Nat'l Archives & Records Admin. v. Favish

Nat'l Archives & Records Admin. v. Favish

Supreme Court of the United States

December 3, 2003, Argued ; March 30, 2004, Decided

No. 02-954


 [*160]   [**1573]  Justice Kennedy delivered the opinion of the Court.

LEdHN[1A][] [1A] LEdHN[2A][] [2A] This case requires us to interpret HN1[] the Freedom of Information Act (FOIA), 5 U.S.C. § 552 [5 USCS § 552].  [**1574]  FOIA does not apply if the requested data fall within one or more exemptions.  [****8]  Exemption 7(C) excuses from disclosure "records or information compiled for law enforcement purposes" if their production "could reasonably be expected to constitute an unwarranted invasion of personal privacy." § 552(b)(7)(C).

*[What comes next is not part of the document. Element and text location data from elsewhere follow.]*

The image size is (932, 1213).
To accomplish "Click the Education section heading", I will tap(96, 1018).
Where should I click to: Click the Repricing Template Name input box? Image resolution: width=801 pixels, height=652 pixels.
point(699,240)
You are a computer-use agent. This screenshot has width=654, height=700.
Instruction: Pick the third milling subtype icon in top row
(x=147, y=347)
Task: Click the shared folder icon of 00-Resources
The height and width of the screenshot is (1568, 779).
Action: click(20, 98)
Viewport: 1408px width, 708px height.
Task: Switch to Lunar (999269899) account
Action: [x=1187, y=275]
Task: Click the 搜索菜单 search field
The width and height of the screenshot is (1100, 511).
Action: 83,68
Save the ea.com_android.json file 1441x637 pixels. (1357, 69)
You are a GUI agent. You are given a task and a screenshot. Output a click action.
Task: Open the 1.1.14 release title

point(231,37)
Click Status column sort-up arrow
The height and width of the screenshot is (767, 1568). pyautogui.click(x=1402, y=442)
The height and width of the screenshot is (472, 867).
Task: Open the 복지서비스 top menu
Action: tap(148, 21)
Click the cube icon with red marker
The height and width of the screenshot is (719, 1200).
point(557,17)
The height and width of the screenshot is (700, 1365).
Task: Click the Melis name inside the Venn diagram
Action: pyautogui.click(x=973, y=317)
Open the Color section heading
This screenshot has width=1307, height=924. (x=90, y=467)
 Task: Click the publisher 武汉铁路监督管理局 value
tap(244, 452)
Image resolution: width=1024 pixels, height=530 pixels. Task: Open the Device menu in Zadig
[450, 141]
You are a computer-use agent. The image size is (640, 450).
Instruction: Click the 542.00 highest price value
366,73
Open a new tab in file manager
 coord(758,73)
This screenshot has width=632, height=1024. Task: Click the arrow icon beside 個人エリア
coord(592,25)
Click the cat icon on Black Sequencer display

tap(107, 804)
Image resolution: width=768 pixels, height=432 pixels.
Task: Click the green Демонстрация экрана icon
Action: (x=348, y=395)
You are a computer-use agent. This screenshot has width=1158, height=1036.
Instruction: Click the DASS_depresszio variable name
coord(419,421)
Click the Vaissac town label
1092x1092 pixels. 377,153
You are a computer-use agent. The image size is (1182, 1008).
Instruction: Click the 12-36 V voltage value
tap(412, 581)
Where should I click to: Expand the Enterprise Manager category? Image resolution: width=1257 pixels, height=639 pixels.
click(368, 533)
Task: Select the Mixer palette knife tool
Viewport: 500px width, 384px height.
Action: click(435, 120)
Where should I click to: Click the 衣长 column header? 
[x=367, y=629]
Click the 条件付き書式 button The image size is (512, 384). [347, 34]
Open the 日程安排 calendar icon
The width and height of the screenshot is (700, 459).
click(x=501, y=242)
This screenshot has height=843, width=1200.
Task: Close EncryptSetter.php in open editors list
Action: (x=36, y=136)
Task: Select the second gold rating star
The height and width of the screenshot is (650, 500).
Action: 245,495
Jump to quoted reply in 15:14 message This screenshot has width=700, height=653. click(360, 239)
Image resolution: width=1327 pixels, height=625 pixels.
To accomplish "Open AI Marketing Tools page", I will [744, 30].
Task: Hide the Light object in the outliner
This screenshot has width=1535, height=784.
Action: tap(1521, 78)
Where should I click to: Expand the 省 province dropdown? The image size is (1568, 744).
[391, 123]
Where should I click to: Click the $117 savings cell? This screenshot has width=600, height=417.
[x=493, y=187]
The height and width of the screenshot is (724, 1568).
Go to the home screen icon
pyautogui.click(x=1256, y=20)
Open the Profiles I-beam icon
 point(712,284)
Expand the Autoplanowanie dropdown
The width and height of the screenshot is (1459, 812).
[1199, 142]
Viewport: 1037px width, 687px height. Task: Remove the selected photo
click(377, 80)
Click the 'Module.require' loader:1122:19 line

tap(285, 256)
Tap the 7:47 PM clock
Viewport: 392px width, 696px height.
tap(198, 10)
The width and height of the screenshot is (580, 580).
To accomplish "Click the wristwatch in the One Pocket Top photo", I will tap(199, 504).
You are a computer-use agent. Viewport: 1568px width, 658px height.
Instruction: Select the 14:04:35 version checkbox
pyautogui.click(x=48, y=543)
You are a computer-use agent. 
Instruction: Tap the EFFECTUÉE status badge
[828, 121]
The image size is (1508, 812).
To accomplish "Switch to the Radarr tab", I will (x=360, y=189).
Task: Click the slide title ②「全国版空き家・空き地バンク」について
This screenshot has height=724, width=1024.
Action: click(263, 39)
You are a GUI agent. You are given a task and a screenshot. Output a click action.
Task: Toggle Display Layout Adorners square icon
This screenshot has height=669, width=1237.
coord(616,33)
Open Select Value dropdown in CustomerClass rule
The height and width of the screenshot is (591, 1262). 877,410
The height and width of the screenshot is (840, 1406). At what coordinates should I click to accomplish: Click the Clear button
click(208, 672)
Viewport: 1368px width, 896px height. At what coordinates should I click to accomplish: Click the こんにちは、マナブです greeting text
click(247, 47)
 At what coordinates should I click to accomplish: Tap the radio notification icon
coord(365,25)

In  Department of Justice v. Reporters Comm. for Freedom of Press, 489 U.S. 749, 103 L. Ed. 2d 774, 109 S. Ct. 1468 (1989), we considered the scope of Exemption 7(C) and held that release of the document at issue would be a prohibited invasion of the personal privacy of the person to whom the document referred. The principal document involved was the criminal record, or rap sheet, of the person who himself objected to the disclosure. Here, the information pertains to an official investigation into the circumstances surrounding an apparent suicide. The initial question is whether the exemption extends to the decedent's family when the family objects to the release of photographs showing the condition of the body at the scene of death. If we find the decedent's family does have a personal privacy interest recognized by the statute, we must then consider whether that privacy claim is outweighed by the public interest in disclosure.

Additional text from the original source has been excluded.